- _SOURCE EXCERPT_:
----

His romantic love of the past, determination to right historical wrongs, and
broad devotion to religious values contributed to his supporting the
restoration of the Jews to their ancient homeland. He was also devoted to his
father and his father’s principles, attitudes, and friends. This encouraged
Churchill’s comfort with Jews on a personal level, a respect for them and their
abilities, and compassion for their plight…. These convictions made Churchill
more favorably disposed to the Jews and their causes, and his own encounters
with them only reinforced that predilection (Makovsky, Churchill’s Promised
Land, pp.260-261).
3. Churchill’s Opposition to Antisemitism
Churchill
was consistently opposed to antisemitic policies throughout his life. In 1898
during the Dreyfus Affair, he praised French journalist Emile Zola’s defence of
Dreyfus and attack on the antisemitism of the French army. “I am delighted to
witness the complete debacle of this monstrous conspiracy”, he wrote to his
mother (Gilbert, Churchill and the Jews, p.3). In 1904 Churchill spoke
out against the Aliens Bill, which was intended to limit Jewish immigration
into Britain. Not for the last time in his career, antisemites accused
Churchill of being a Jewish puppet. Nathan Laski wrote to Churchill thanking
him for his efforts in opposing that bill:
You have won the gratitude of the whole Jewish
community not alone of Manchester, but of the entire country (quoted in
Gilbert, Churchill and the Jews, p.9)
In 1905
Churchill condemned the pogroms in Russia as “appalling massacres and
detestable atrocities”, “barbarities” and “unparalleled acts of brutality” (Makovsky, Churchill’s Promised Land, p.51). In the 1930s Churchill was
appalled by the persecution of the Jews in Nazi Germany. Clement Attlee later recalled:
I remember the tears pouring down his cheeks
one day before the House of Commons, when he was telling me what was being done
to the Jews in Germany – not to individual Jewish friends of his, but to Jews
as a group.
Churchill’s
opposition to antisemitism was often frustrated by the indifference to
antisemitism that many of his contemporaries exhibited. For example, in 1933
Churchill wrote to Professor Frederick Lindemann, asking him to bring
German-Jewish students and academics to universities in Britain. The
Vice-Chancellor of the University of Bristol wrote to Churchill complaining
that it would be hard to make them offers because of a glut of applications to
the university (Gilbert, Churchill and the Jews, p.101). In 1942 he
wrote to the Colonial Secretary asking him to dismiss a number of antisemitic
colonial officials only to receive a sharp rebuke (Himmelfarb, People of the
Book, p.144).

----

- _DATASET CONTENT_:
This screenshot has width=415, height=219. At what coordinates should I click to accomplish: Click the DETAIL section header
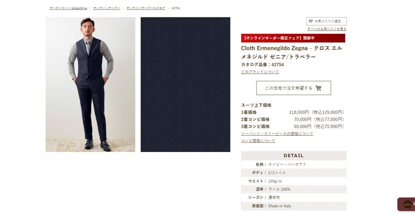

----

- _TO DO_:
A: Answer from the Churchill passage:
(i) In what year did Churchill speak out against the Aliens Bill?
(ii) To whom did Churchill write in 1933 asking that German-Jewish students and academics be brought to British universities?
(iii) What reason did the Vice-Chancellor of the University of Bristol give for why offers would be hard to make?
B: In the Churchill passage, substitute "inclination" for "predilection" in the stretch from "His romantic love" through "Land, pp.260-261).", and write out that stretch.
The data above come from a separate source with no connection to the Churchill passage.

- _RESPONSES FOR EACH TASK_:
A:
(i) 1904
(ii) Professor Frederick Lindemann
(iii) A glut of applications to the university

B:
His romantic love of the past, determination to right historical wrongs, and
broad devotion to religious values contributed to his supporting the
restoration of the Jews to their ancient homeland. He was also devoted to his
father and his father’s principles, attitudes, and friends. This encouraged
Churchill’s comfort with Jews on a personal level, a respect for them and their
abilities, and compassion for their plight…. These convictions made Churchill
more favorably disposed to the Jews and their causes, and his own encounters
with them only reinforced that inclination (Makovsky, Churchill’s Promised
Land, pp.260-261).